**Exercise description:** All entries are to be repeated exactly as shown below.
*** Supplied entries ***
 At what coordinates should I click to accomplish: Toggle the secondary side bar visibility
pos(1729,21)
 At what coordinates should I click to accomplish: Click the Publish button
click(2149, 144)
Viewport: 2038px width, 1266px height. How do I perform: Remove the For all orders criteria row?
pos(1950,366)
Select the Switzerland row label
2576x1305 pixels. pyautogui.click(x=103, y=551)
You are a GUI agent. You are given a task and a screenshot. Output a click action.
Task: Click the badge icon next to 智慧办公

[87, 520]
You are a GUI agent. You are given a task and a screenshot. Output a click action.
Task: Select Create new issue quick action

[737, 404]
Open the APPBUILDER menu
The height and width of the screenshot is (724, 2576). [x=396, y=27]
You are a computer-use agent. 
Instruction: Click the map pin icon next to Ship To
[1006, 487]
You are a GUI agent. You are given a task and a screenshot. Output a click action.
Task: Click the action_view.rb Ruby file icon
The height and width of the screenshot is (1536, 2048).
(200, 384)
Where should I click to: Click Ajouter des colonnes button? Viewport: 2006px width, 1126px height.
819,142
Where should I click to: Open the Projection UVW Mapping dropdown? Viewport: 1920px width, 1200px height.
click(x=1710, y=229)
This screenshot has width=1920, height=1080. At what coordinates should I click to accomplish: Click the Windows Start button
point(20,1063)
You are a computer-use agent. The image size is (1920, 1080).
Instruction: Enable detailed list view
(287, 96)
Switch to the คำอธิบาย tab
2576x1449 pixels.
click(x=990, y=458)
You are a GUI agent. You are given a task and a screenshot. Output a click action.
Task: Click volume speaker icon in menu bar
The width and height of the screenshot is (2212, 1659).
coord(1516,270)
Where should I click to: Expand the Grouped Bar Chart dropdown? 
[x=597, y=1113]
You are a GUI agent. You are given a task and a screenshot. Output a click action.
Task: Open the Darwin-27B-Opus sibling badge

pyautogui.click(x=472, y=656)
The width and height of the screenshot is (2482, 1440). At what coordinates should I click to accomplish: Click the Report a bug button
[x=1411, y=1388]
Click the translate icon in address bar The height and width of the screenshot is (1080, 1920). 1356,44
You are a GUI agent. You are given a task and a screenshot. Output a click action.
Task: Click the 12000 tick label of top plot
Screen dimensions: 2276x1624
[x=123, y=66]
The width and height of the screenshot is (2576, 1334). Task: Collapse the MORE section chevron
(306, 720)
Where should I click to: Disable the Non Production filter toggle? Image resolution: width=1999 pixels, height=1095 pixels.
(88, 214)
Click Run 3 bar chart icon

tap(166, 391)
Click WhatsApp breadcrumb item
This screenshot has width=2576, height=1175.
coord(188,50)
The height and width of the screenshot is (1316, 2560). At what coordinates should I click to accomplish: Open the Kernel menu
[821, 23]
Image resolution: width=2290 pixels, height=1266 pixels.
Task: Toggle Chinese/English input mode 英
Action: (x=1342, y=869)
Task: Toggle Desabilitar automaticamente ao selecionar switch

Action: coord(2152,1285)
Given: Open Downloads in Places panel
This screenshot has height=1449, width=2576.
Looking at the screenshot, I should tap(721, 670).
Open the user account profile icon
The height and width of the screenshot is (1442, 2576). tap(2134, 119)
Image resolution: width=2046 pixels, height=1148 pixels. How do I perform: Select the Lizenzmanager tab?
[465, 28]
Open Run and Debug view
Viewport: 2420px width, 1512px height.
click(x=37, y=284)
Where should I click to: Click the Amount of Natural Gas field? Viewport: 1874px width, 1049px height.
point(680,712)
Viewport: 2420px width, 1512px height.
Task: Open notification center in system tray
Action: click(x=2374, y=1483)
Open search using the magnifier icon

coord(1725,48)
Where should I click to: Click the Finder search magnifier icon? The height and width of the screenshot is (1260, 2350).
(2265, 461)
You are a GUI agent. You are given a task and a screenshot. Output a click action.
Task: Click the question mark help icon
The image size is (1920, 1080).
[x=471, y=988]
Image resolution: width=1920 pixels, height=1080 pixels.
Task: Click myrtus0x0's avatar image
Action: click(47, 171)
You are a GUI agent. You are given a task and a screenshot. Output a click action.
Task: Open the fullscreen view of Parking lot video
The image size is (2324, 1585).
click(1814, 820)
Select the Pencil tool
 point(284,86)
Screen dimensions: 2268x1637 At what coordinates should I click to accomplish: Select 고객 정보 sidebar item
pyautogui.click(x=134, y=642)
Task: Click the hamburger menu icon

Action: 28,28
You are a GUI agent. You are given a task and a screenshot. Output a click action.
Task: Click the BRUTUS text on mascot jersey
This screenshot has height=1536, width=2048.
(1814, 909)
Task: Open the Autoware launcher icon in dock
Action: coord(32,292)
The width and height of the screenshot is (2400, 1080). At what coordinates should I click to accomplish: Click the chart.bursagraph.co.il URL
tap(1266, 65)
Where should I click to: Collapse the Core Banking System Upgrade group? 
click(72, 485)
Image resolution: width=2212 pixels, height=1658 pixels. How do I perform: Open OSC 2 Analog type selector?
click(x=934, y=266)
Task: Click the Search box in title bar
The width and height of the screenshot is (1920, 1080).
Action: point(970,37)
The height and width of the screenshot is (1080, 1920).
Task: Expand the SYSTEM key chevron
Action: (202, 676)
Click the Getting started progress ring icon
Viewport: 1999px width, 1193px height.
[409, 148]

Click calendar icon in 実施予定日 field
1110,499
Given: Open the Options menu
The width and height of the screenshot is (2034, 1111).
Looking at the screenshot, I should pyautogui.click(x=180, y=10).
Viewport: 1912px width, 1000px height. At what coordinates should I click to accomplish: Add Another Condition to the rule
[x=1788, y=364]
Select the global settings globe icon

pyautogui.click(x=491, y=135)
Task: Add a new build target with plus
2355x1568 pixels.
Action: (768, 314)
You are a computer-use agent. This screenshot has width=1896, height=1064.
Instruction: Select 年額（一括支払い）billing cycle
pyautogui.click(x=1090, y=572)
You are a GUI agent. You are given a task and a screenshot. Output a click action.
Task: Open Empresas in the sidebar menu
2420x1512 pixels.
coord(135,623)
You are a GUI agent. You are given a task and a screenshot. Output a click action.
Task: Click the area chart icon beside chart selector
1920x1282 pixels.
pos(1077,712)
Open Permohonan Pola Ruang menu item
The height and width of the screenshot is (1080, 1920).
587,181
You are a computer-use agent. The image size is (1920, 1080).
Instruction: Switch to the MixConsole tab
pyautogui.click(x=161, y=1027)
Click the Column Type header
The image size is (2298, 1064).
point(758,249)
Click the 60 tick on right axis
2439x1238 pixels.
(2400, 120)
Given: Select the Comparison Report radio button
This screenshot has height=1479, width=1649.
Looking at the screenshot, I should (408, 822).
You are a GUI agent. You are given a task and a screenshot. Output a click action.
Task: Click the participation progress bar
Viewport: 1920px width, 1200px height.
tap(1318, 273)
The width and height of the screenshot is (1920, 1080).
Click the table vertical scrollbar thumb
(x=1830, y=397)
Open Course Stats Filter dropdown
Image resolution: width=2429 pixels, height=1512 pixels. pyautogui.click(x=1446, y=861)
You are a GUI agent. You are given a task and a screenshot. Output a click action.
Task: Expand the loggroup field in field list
*** End of Supplied entries ***
**Response:**
 At what coordinates should I click to accomplish: Toggle the secondary side bar visibility
pos(1729,21)
 At what coordinates should I click to accomplish: Click the Publish button
click(2149, 144)
Viewport: 2038px width, 1266px height. How do I perform: Remove the For all orders criteria row?
pos(1950,366)
Select the Switzerland row label
2576x1305 pixels. pyautogui.click(x=103, y=551)
You are a GUI agent. You are given a task and a screenshot. Output a click action.
Task: Click the badge icon next to 智慧办公

[87, 520]
You are a GUI agent. You are given a task and a screenshot. Output a click action.
Task: Select Create new issue quick action

[737, 404]
Open the APPBUILDER menu
The height and width of the screenshot is (724, 2576). [x=396, y=27]
You are a computer-use agent. 
Instruction: Click the map pin icon next to Ship To
[1006, 487]
You are a GUI agent. You are given a task and a screenshot. Output a click action.
Task: Click the action_view.rb Ruby file icon
The height and width of the screenshot is (1536, 2048).
(200, 384)
Where should I click to: Click Ajouter des colonnes button? Viewport: 2006px width, 1126px height.
819,142
Where should I click to: Open the Projection UVW Mapping dropdown? Viewport: 1920px width, 1200px height.
click(x=1710, y=229)
This screenshot has width=1920, height=1080. At what coordinates should I click to accomplish: Click the Windows Start button
point(20,1063)
You are a computer-use agent. The image size is (1920, 1080).
Instruction: Enable detailed list view
(287, 96)
Switch to the คำอธิบาย tab
2576x1449 pixels.
click(x=990, y=458)
You are a GUI agent. You are given a task and a screenshot. Output a click action.
Task: Click volume speaker icon in menu bar
The width and height of the screenshot is (2212, 1659).
coord(1516,270)
Where should I click to: Expand the Grouped Bar Chart dropdown? 
[x=597, y=1113]
You are a GUI agent. You are given a task and a screenshot. Output a click action.
Task: Open the Darwin-27B-Opus sibling badge

pyautogui.click(x=472, y=656)
The width and height of the screenshot is (2482, 1440). At what coordinates should I click to accomplish: Click the Report a bug button
[x=1411, y=1388]
Click the translate icon in address bar The height and width of the screenshot is (1080, 1920). 1356,44
You are a GUI agent. You are given a task and a screenshot. Output a click action.
Task: Click the 12000 tick label of top plot
Screen dimensions: 2276x1624
[x=123, y=66]
The width and height of the screenshot is (2576, 1334). Task: Collapse the MORE section chevron
(306, 720)
Where should I click to: Disable the Non Production filter toggle? Image resolution: width=1999 pixels, height=1095 pixels.
(88, 214)
Click Run 3 bar chart icon

tap(166, 391)
Click WhatsApp breadcrumb item
This screenshot has width=2576, height=1175.
coord(188,50)
The height and width of the screenshot is (1316, 2560). At what coordinates should I click to accomplish: Open the Kernel menu
[821, 23]
Image resolution: width=2290 pixels, height=1266 pixels.
Task: Toggle Chinese/English input mode 英
Action: (x=1342, y=869)
Task: Toggle Desabilitar automaticamente ao selecionar switch

Action: coord(2152,1285)
Given: Open Downloads in Places panel
This screenshot has height=1449, width=2576.
Looking at the screenshot, I should tap(721, 670).
Open the user account profile icon
The height and width of the screenshot is (1442, 2576). tap(2134, 119)
Image resolution: width=2046 pixels, height=1148 pixels. How do I perform: Select the Lizenzmanager tab?
[465, 28]
Open Run and Debug view
Viewport: 2420px width, 1512px height.
click(x=37, y=284)
Where should I click to: Click the Amount of Natural Gas field? Viewport: 1874px width, 1049px height.
point(680,712)
Viewport: 2420px width, 1512px height.
Task: Open notification center in system tray
Action: click(x=2374, y=1483)
Open search using the magnifier icon

coord(1725,48)
Where should I click to: Click the Finder search magnifier icon? The height and width of the screenshot is (1260, 2350).
(2265, 461)
You are a GUI agent. You are given a task and a screenshot. Output a click action.
Task: Click the question mark help icon
The image size is (1920, 1080).
[x=471, y=988]
Image resolution: width=1920 pixels, height=1080 pixels.
Task: Click myrtus0x0's avatar image
Action: click(47, 171)
You are a GUI agent. You are given a task and a screenshot. Output a click action.
Task: Open the fullscreen view of Parking lot video
The image size is (2324, 1585).
click(1814, 820)
Select the Pencil tool
 point(284,86)
Screen dimensions: 2268x1637 At what coordinates should I click to accomplish: Select 고객 정보 sidebar item
pyautogui.click(x=134, y=642)
Task: Click the hamburger menu icon

Action: 28,28
You are a GUI agent. You are given a task and a screenshot. Output a click action.
Task: Click the BRUTUS text on mascot jersey
This screenshot has height=1536, width=2048.
(1814, 909)
Task: Open the Autoware launcher icon in dock
Action: coord(32,292)
The width and height of the screenshot is (2400, 1080). At what coordinates should I click to accomplish: Click the chart.bursagraph.co.il URL
tap(1266, 65)
Where should I click to: Collapse the Core Banking System Upgrade group? 
click(72, 485)
Image resolution: width=2212 pixels, height=1658 pixels. How do I perform: Open OSC 2 Analog type selector?
click(x=934, y=266)
Task: Click the Search box in title bar
The width and height of the screenshot is (1920, 1080).
Action: point(970,37)
The height and width of the screenshot is (1080, 1920).
Task: Expand the SYSTEM key chevron
Action: (202, 676)
Click the Getting started progress ring icon
Viewport: 1999px width, 1193px height.
[409, 148]

Click calendar icon in 実施予定日 field
1110,499
Given: Open the Options menu
The width and height of the screenshot is (2034, 1111).
Looking at the screenshot, I should pyautogui.click(x=180, y=10).
Viewport: 1912px width, 1000px height. At what coordinates should I click to accomplish: Add Another Condition to the rule
[x=1788, y=364]
Select the global settings globe icon

pyautogui.click(x=491, y=135)
Task: Add a new build target with plus
2355x1568 pixels.
Action: (768, 314)
You are a computer-use agent. This screenshot has width=1896, height=1064.
Instruction: Select 年額（一括支払い）billing cycle
pyautogui.click(x=1090, y=572)
You are a GUI agent. You are given a task and a screenshot. Output a click action.
Task: Open Empresas in the sidebar menu
2420x1512 pixels.
coord(135,623)
You are a GUI agent. You are given a task and a screenshot. Output a click action.
Task: Click the area chart icon beside chart selector
1920x1282 pixels.
pos(1077,712)
Open Permohonan Pola Ruang menu item
The height and width of the screenshot is (1080, 1920).
587,181
You are a computer-use agent. The image size is (1920, 1080).
Instruction: Switch to the MixConsole tab
pyautogui.click(x=161, y=1027)
Click the Column Type header
The image size is (2298, 1064).
point(758,249)
Click the 60 tick on right axis
2439x1238 pixels.
(2400, 120)
Given: Select the Comparison Report radio button
This screenshot has height=1479, width=1649.
Looking at the screenshot, I should (408, 822).
You are a GUI agent. You are given a task and a screenshot. Output a click action.
Task: Click the participation progress bar
Viewport: 1920px width, 1200px height.
tap(1318, 273)
The width and height of the screenshot is (1920, 1080).
Click the table vertical scrollbar thumb
(x=1830, y=397)
Open Course Stats Filter dropdown
Image resolution: width=2429 pixels, height=1512 pixels. pyautogui.click(x=1446, y=861)
You are a GUI agent. You are given a task and a screenshot. Output a click action.
Task: Expand the loggroup field in field list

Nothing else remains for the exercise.